Hay errores que desgastan, y hay torpezas que desgarran. El conflicto que el Gobierno ha elegido librar contra los residentes del Hospital Garrahan es una mezcla de ambos. Una pelea innecesaria, mal planteada, socialmente incomprensible y, sobre todo, políticamente autodestructiva. Porque si hay algo que el pueblo argentino no negocia —ni con el dólar, ni con la casta, ni con el déficit— es la salud de sus hijos.
El Garrahan no es un hospital más. Es una institución con una carga simbólica que trasciende cualquier discusión contable o ideológica. Para millones de argentinos, el Garrahan es ese lugar al que se llega cuando todo lo demás falla. Es el refugio ante el peor miedo de todos: que un hijo se enferme. En el Garrahan se vive la angustia, la espera, la esperanza. Y no hay plan de ajuste ni relato épico que pueda disputar ese valor en la conciencia colectiva.
Pero el Gobierno, enceguecido por su propio dogma, ha decidido tensar la cuerda con los médicos residentes, reclamando que acaten sin chistar jornadas de más de 70 horas semanales por sueldos que no alcanzan para vivir. Le exige obediencia a quienes sostienen la primera línea de atención en el hospital pediátrico más importante del país. Le manda conciliaciones obligatorias, les descuenta el sueldo, los amenaza. Y todo eso, sin mostrar el más mínimo gesto de empatía, sin siquiera intentar explicar por qué cree que el Garrahan debería ajustarse como si fuera una empresa.
La pregunta es: ¿quién le vendió al Gobierno la idea de que esta batalla podía ganarse? Porque no es una pelea contra un dirigente gremial. No es una discusión presupuestaria. Es una afrenta directa a un símbolo de humanidad en el corazón de una sociedad fracturada, sí, pero aún capaz de abrazar ciertas certezas. Y una de esas certezas, quizás la más profunda, es que el Garrahan no se toca.
La comunicación política más elemental indica que nunca hay que enfrentar al adversario equivocado. Y el Gobierno, que no logra consolidar una base firme más allá de su núcleo duro del 38%, insiste en pelearse con todo lo que representa una reserva moral o emocional para los argentinos. Primero fueron las universidades, luego el Conicet, ahora el Garrahan. ¿Qué sigue? ¿Las madres? ¿Los bomberos?
Si algo quedó claro en estos meses es que a la gente no le importa si el Garrahan da déficit o superávit. No evalúa su lógica de administración, no discute si hay gremios o no. Lo que ve es otra cosa: ve batas blancas, camillas, respiradores, sonrisas tímidas entre médicos y niños. Ve la esperanza.
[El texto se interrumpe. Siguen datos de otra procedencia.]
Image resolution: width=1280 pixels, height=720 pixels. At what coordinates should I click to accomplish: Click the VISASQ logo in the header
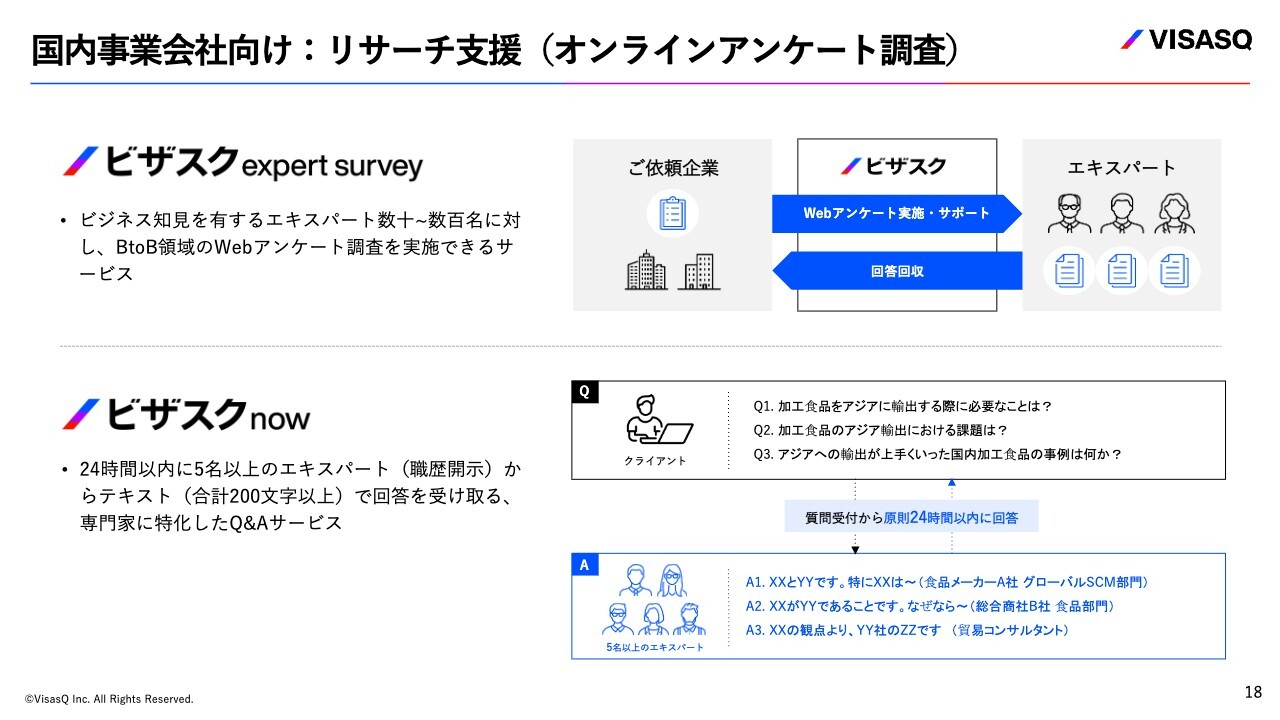tap(1186, 40)
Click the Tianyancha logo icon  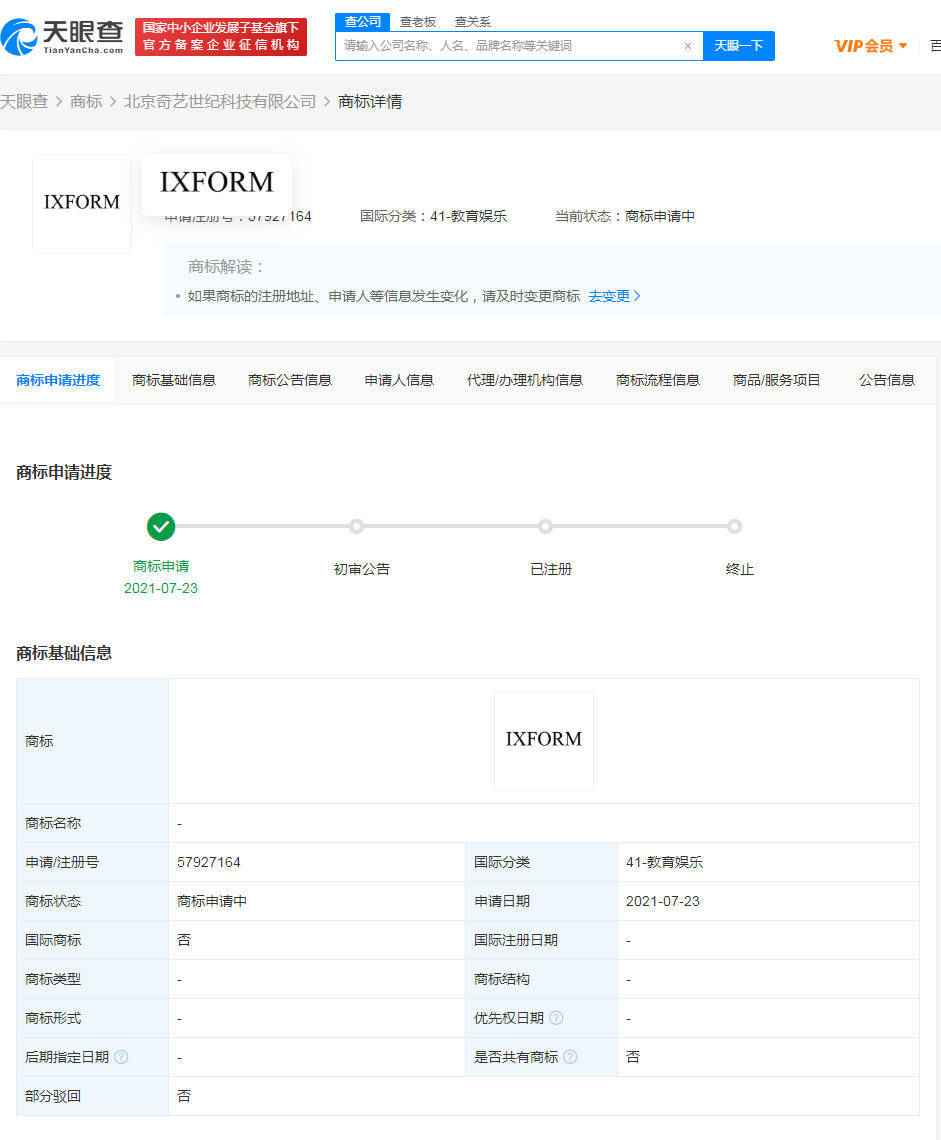(22, 35)
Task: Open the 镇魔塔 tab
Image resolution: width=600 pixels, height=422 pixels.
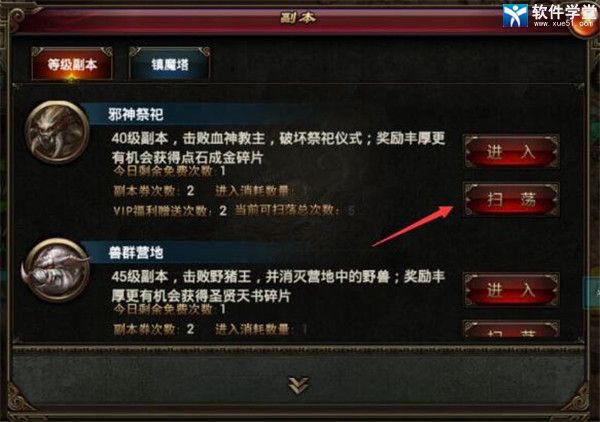Action: (x=170, y=64)
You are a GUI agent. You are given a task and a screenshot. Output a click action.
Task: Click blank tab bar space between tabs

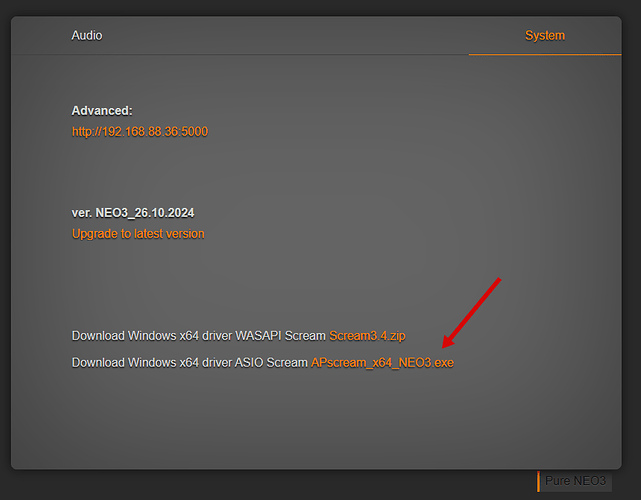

Y quien se mete con eso, pierde.
Porque hay batallas que se pueden dar con crudeza, con convicción, incluso con dureza. Pero hay otras que, si uno tiene un mínimo de estrategia, ni siquiera se plantea dar. Y esta era una de esas.
El Gobierno podría haber hecho silencio. Podría haber negociado con inteligencia. Podría haber puesto una ficha simbólica, un gesto, una palabra. Pero eligió mostrarse fuerte con los débiles. Rígido con quienes sostienen un hospital que todos sienten como propio. Despiadado, incluso, con quienes cuidan de la salud de nuestros hijos.
¿Y para qué? ¿Para qué el desgaste, el ruido, el rechazo social? ¿Qué gana el Presidente enfrentando al Garrahan? Nada. Absolutamente nada. Solo suma un nuevo frente de conflicto que erosiona lo poco que le queda de legitimidad blanda. Y cada punto que pierde ahí, es uno más que lo aleja de cualquier sueño de reelección o de gobernabilidad.
El problema de fondo es otro. Este Gobierno no entiende que hay símbolos que no se manosean. Lugares sagrados que la sociedad protege instintivamente. Espacios donde la ideología no entra, porque lo que hay en juego es demasiado humano para ser negociado. El Garrahan es uno de esos lugares.
Desgastarse ahí no es solo torpeza. Es suicidio político. Y lo peor: es insensibilidad pura.